We're actually not panicking whatsoever. It's on the floor, we're on the sofa. We talk to each other about how the poor thing is just scared and it'll dash off as soon as it feels it has the chance. I think I take a cushion and push it away. The little guy is rattling its rattle, coiled up, but eventually it squirms, turns around and starts slithering away.

Unfortunately, the living room is "sunken" in the old house design and the snake doesn't seem to notice it needs to climb some steps, so it's just circling around the perimeter of the room again and again. Again, Mom and I aren't reacting badly. We just decide that we need to "time" our exit and we'll leave the living room, and the poor snake will be caught in its loop for a while.

Here's where things start to go wrong.

We wait for the snake to pass us and we start up the stairs. But unlike its normal, expected behavior, the thing comes up the stairs and starts heading right for us! I run to the telephone and dial 911 and immediately someone is on the other end. Unfortunately, I don't have much time to talk because the phone isn't cordless and the snake is almost upon me. I throw some things at it, but realize I'm getting trapped so I yell into the phone "I have a rattlesnake in the house!" and drop the phone and run. I know the 911 people can trace the call immediately and the operator will probably understand what has happened.

A bit later (I forget what happened immediately following) the snake isn't chasing me so I grab the phone and continue talking to the operator. Then I see that Mom is lying on the ground. I go over to her and ask if she's alright. She says "no". I ask if she got bitten and she tells me yes, it bit her twice and then... I can't quite understand but I infer it hit her a second pair of times.

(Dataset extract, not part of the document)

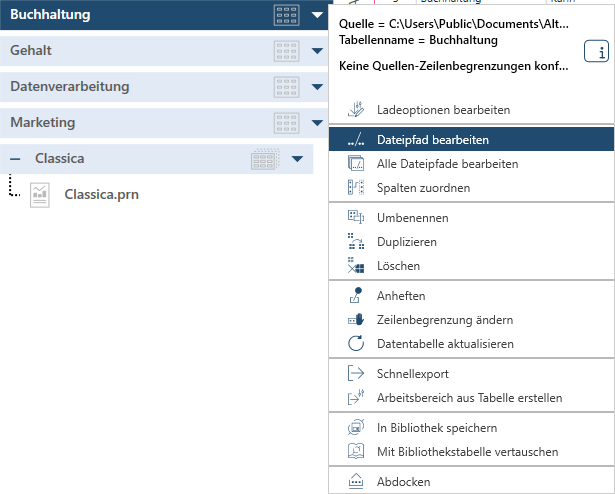Click the Gehalt table grid icon
Viewport: 615px width, 494px height.
click(x=286, y=51)
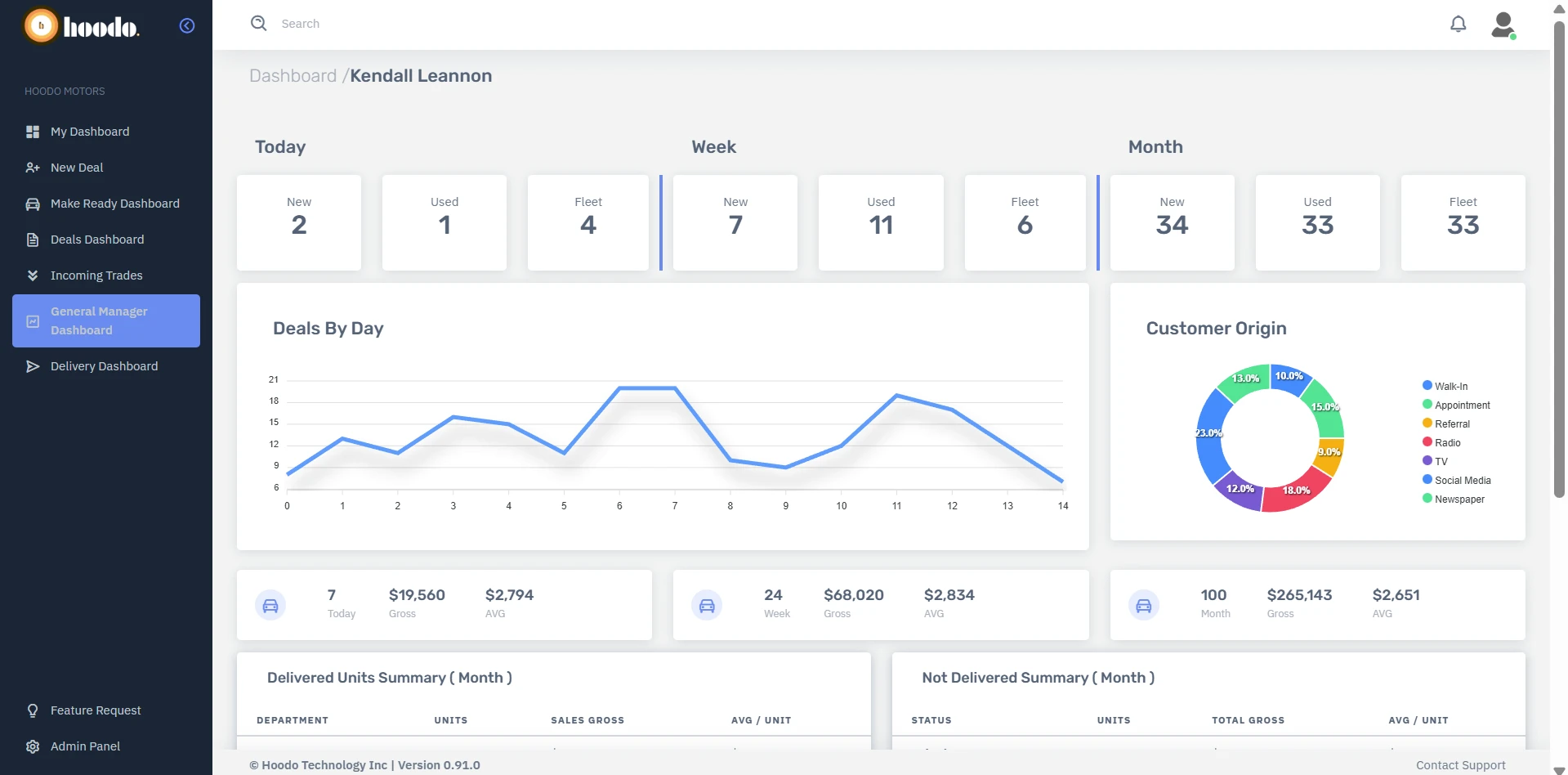
Task: Click the Make Ready Dashboard car icon
Action: (33, 203)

I tell the operator "My Mom's been bitten four times. She's 70 years old." The lady on the phone mutters "Oh my God." which I don't consider very encouraging! I roll mom over gently and I see two of the bites. Mom breathing is very labored and I just kneel over her, wondering when the emergency people will arrive, how they will deal with the snake, wherever it is. Whether that will create more of a delay getting her to the hospital, etc.

Posted by Murray Todd Williams at October 21, 2004 04:48 AM
Comments

Dude, how glad am I that I don't actually work at a hospital, but only infect you with my own nightmares? Whoa. The snake dream really frightens me. The underlying anxiety about being unable to help our aging parents, save them, or prevent their inevitable mortality, is an anxiety I have had so much myself, and which I understand.